Sampai di kantor polisi, dimulailah proses interogasi.

Polisi: Bapak Jamil, tahu kan mencuri itu tidak baik?

Jamil: (Sambil menunduk menjawab lirih) Tahu, Bapak ….

Polisi: Kalau sudah tahu, kenapa Bapak curi kambing tiga ekor?

Jamil: Aku nggak curi tiga, Pak.

Polisi: Aduh, Bapak jangan banyak alasan lagi. Ini buktinya kambing tiga ekor ada di sini.

Jamil: Benar, Pak, aku nggak curi tiga. Aku cuma curi satu, induknya, tapi anaknya dua ikut semua.

Pak Polisi tak tahu harus sedih atau tertawa.

 

Kena Sihir

Setelah lepas dari kantor polisi, Jamil kembali ke kampungnya. Hari-harinya tampak sendu karena ia masih menyesali perbuatannya.

Meski memang sudah berbuat salah, bagaimanapun mamak Jamil kasihan juga melihat anaknya demikian. Maka ia teleponlah paman Jamil di Makassar untuk mengundang Jamil jalan-jalan di kota itu.

Alkisah, dua hari kemudian Jamil sudah di Makassar. Kali ini dia berjalan-jalan sendiri di kota untuk menghibur diri. Tujuannya adalah Mal Ratu Indah kepunyaannya keluarga Jusuf Kalla. Ini akan pengalaman pertama Jamil masuk mal.

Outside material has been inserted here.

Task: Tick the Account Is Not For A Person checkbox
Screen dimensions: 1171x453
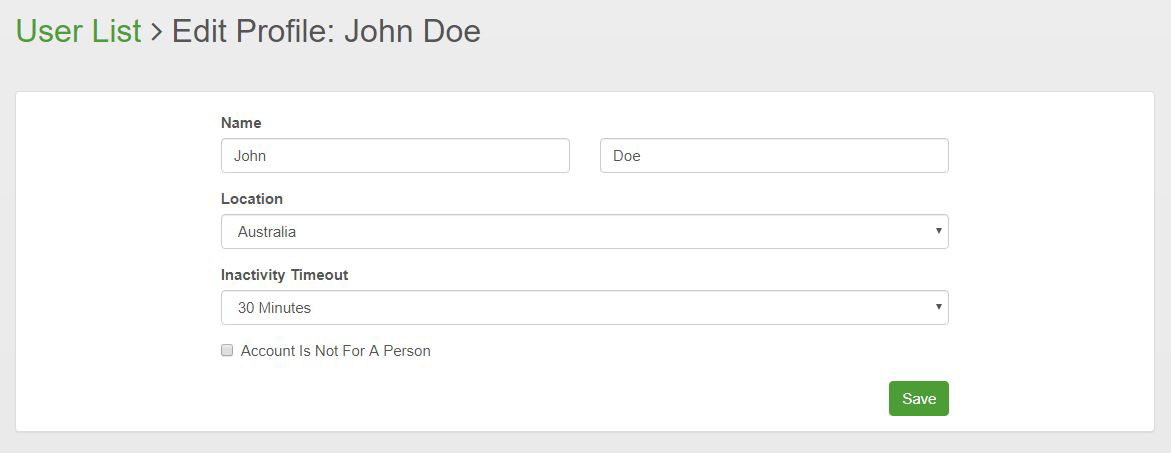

Setelah turun dari angkutan, Jamil berjalan ke pintu masuk mal. Di situ ia lihat pintu mal membuka dan menutup sendiri. Pertama kita harus ingat, ini pengalaman pertama Jamil dengan pintu seperti itu. kedua, di kampung Jamil ilmu sihir masih dipercaya. Jadi, tidak usahlah kita heran jika Jamil mengira pintu itu sudah disihir.

Wuih, hebat ini ilmunya! batin Jamil.

Karena Jamil percaya dia ada punya ilmu sihir sedikit-sedikit, nekatlah dia masuk pintu itu. Belum lama Jamil berjalan di dalam mal ketika ia merasa mal itu dingin sekali.

“Aih! Kena saya ini! Kena saya ini!”

Jamil langsung bergegas pergi dari sana untuk menghindar dari sihir mal.

 

Tersesat

Kali ini kisah tentang Fira, kawan sekampung Kaco’ yang juga baru mulai kuliah di Yogya. Baru tiga hari Fira tinggal di asrama, kawan-kawannya langsung mafhum dia punya penyakit panik berlebihan.

Misalnya pada hari itu ketika Fira hendak ke kampus sendiri. Hari-hari sebelumnya memang ia diantar oleh kawan asrama. Sebelum berangkat Raopun sebagai senior yang mengayomi memang ada pesan, “Kalau kau sudah sampai, kasih tahu aku ya, Dek.”

“Iya, Kak.”

Tapi sudah sejam Raopun menunggu, belum juga ada kabar dari Fira. Hatinya mulai tidak tenang. Maka ia teleponlah si Fira. Baru berdering sekali, telepon langsung diangkat.

“Dek, sudah sampai kampuskah?”

“Belum, Kak! Tersesat aku!” jawab Fira panik.

“Eh! Terus di mana kau sekarang?!” Raopun ikut panik.

“Kakak jangan tanya aku! Aku nih lagi bingung!”